TASK INSTRUCTIONS:
Only lines with the string "agent" matter here; gather them from the material below.

THE DATA:
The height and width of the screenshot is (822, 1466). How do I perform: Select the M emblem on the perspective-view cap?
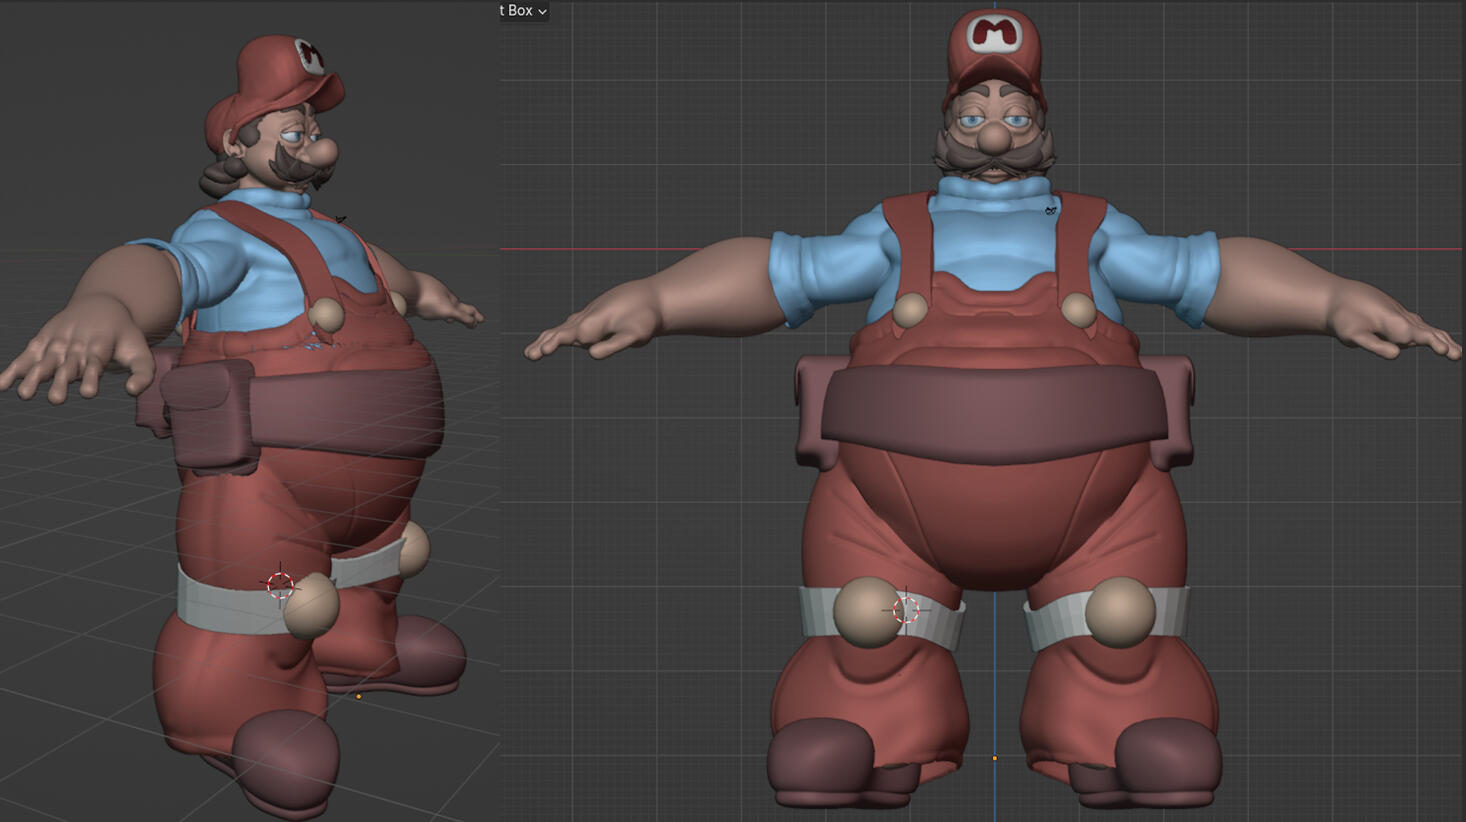pos(310,56)
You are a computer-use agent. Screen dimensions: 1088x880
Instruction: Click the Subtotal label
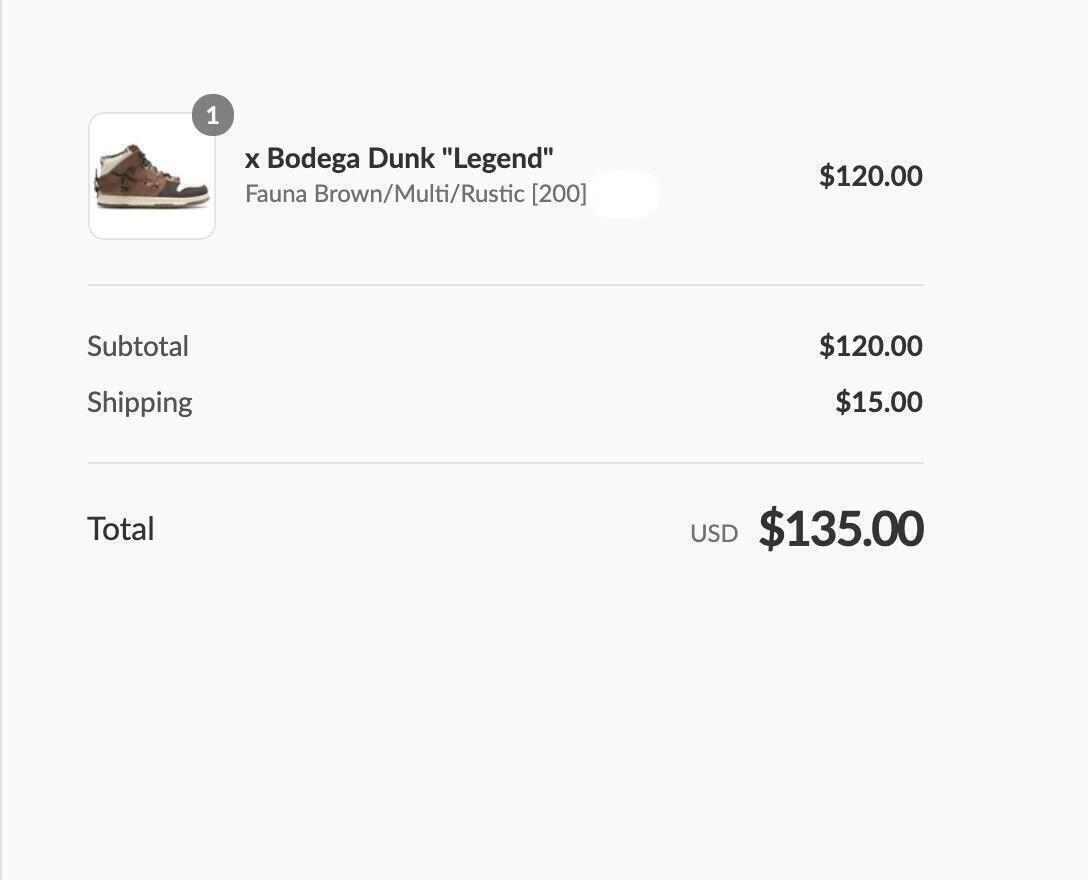tap(138, 346)
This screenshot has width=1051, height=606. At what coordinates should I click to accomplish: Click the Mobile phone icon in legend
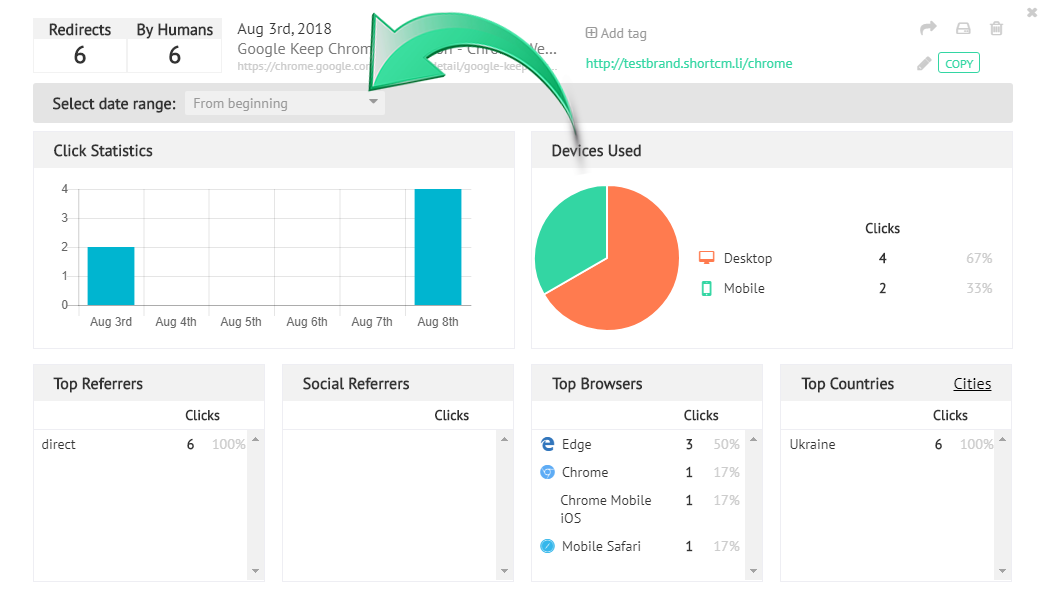(x=706, y=288)
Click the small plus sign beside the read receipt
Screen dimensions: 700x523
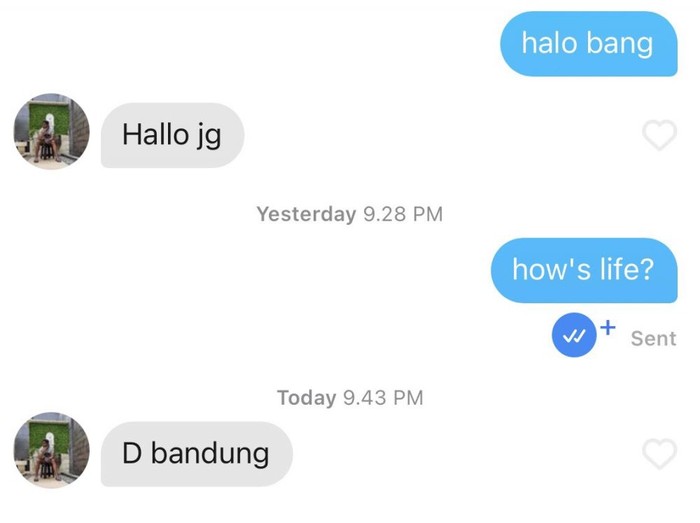[x=608, y=328]
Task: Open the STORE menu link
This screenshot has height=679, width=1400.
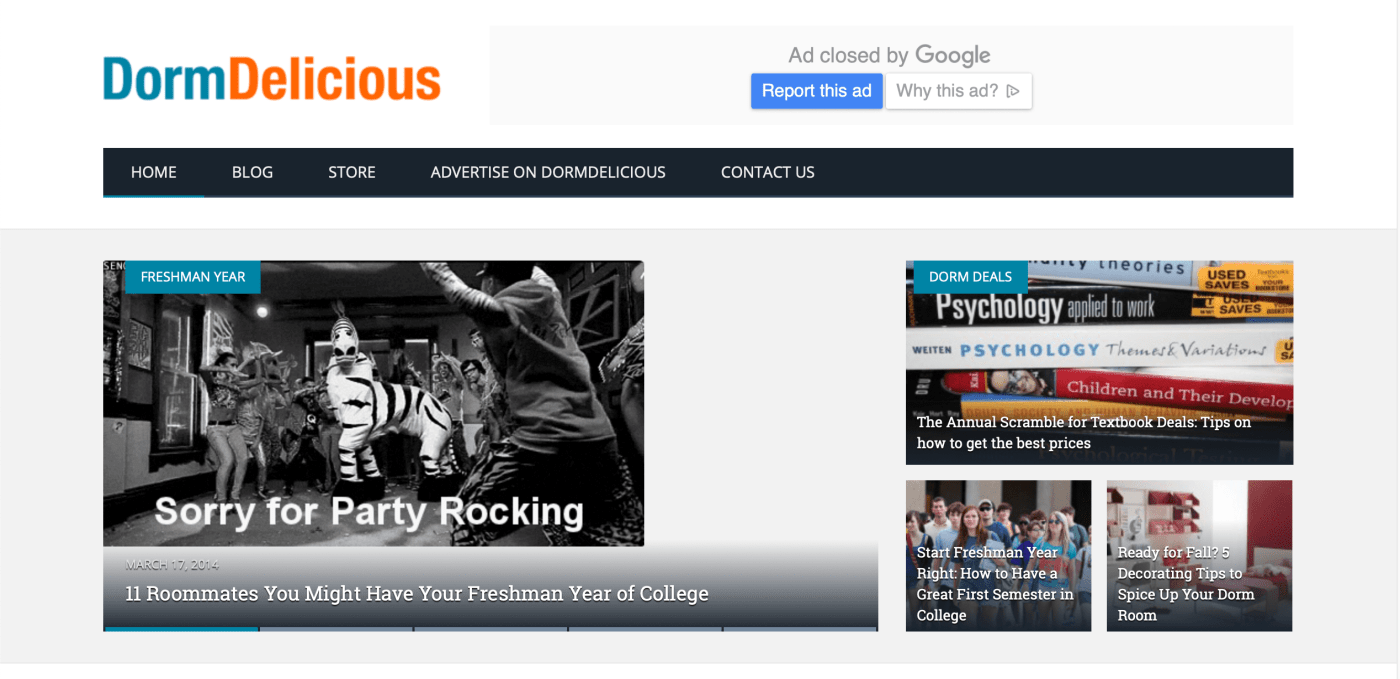Action: point(352,172)
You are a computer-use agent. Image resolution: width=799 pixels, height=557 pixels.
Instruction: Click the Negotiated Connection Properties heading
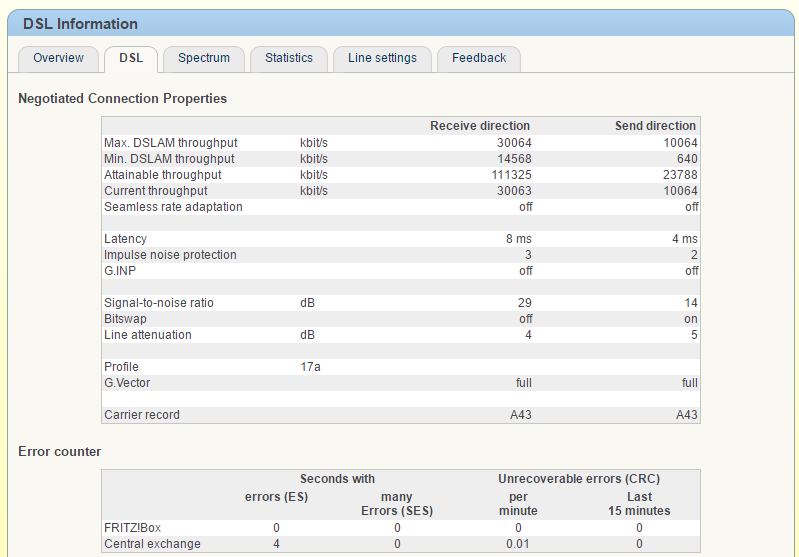pyautogui.click(x=122, y=99)
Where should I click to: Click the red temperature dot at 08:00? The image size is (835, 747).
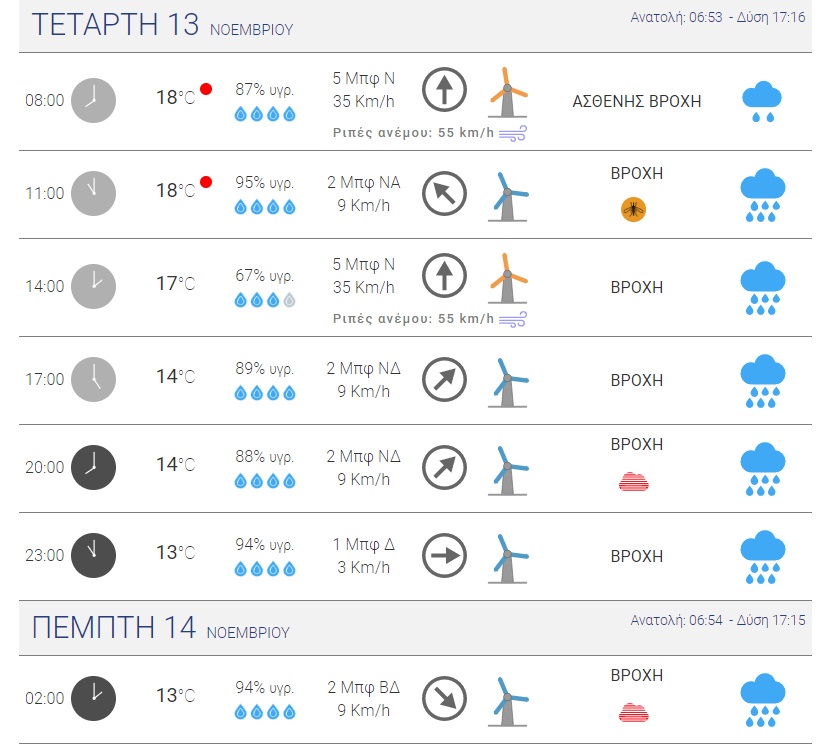[206, 89]
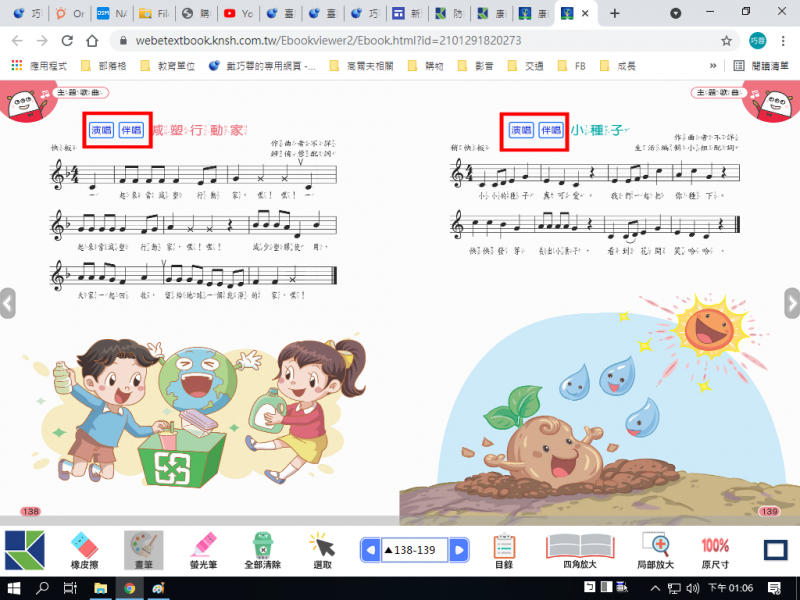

PROBLEM SOLUTION:
You are a computer-use agent. Screen dimensions: 1088x880
You are a computer-use agent. Image resolution: width=799 pixels, height=557 pixels.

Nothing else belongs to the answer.